The amount of grass on farms has made it more difficult to find suitable areas to spread any remaining slurry this autumn, but at the same time, given ground conditions have been good for much of the year, there is no excuse to be running up to the slurry deadline this October.

Since closed periods for spreading slurry were introduced in 2007, compliance by farmers has been extremely high.

In recent years, farmers and contractors have also been encouraged to move to dribble bar and trailing shoe technology as a means of reducing ammonia and ensuring better use of slurry nitrogen. The uptake by the industry has been remarkable, although it is a fact rarely acknowledged by those continually blaming our industry for every environmental ill.

Going forward, we must follow best practice around this issue. Slurry is a valuable nutrient that is becoming even more important as bagged fertiliser prices soar.

If your slurry storage is under so much pressure that you have to spread on 1 February, perhaps it might be prudent to keep fewer livestock.

Pipe systems have brought great flexibility, but sometimes land is just too wet for spreading. And perhaps some fields around yards do not need any slurry at all.

By following good practice, it means we have a strong argument that the rules do not need to change.
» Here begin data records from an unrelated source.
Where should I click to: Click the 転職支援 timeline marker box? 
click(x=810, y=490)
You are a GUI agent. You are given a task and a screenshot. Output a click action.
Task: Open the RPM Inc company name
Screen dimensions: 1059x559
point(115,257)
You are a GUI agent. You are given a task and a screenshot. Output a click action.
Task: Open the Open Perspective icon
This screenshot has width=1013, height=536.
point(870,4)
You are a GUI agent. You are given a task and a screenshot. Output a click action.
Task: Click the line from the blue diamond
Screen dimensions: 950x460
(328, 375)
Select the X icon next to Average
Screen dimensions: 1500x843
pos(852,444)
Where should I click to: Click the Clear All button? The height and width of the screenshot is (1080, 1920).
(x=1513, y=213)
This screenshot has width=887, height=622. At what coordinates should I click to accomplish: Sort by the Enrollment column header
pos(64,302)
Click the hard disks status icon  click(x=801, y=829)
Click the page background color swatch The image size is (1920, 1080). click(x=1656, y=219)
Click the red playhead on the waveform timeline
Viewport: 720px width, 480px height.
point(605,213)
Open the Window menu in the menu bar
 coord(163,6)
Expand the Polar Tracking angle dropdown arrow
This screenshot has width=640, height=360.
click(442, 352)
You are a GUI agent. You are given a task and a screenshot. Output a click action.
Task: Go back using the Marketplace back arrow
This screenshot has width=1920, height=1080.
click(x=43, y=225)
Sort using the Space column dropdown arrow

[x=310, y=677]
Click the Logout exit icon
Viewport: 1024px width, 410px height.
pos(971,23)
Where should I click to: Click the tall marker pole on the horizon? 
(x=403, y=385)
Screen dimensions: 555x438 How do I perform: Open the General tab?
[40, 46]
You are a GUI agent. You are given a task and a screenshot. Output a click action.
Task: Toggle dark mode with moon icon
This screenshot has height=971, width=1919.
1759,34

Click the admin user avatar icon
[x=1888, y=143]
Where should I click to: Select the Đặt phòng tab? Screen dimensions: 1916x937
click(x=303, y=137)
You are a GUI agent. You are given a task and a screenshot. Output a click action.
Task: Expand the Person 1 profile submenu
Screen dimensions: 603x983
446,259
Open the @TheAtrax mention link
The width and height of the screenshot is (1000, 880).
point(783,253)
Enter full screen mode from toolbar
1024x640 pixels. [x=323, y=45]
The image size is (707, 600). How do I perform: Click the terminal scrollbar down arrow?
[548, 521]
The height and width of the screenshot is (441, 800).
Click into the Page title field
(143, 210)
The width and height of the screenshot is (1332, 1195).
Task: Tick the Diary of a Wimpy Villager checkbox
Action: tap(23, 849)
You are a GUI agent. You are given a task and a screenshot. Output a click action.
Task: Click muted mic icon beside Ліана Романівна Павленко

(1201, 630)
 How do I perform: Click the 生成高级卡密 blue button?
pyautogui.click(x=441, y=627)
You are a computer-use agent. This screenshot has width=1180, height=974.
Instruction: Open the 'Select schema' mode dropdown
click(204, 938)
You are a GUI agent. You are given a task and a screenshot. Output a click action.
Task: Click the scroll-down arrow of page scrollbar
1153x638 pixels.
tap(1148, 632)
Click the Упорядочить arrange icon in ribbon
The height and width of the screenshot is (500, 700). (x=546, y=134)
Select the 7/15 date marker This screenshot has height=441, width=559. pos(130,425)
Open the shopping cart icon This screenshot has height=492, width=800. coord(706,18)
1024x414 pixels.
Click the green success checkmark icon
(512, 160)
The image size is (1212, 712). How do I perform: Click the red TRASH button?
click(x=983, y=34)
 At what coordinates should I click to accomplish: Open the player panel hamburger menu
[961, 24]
But if the rules are pushed to the limit by a few, it has the potential to bring even tighter restrictions for everyone.

An insight into that can be seen in the draft nitrates action programme currently being debated in the Republic of Ireland. The proposals include a start date for the slurry closed period of 30 September in 2022 and moving to 15 September in 2023, and requiring all farms over 100 livestock units (medium sized farms upwards) to utilise low emission spreading equipment.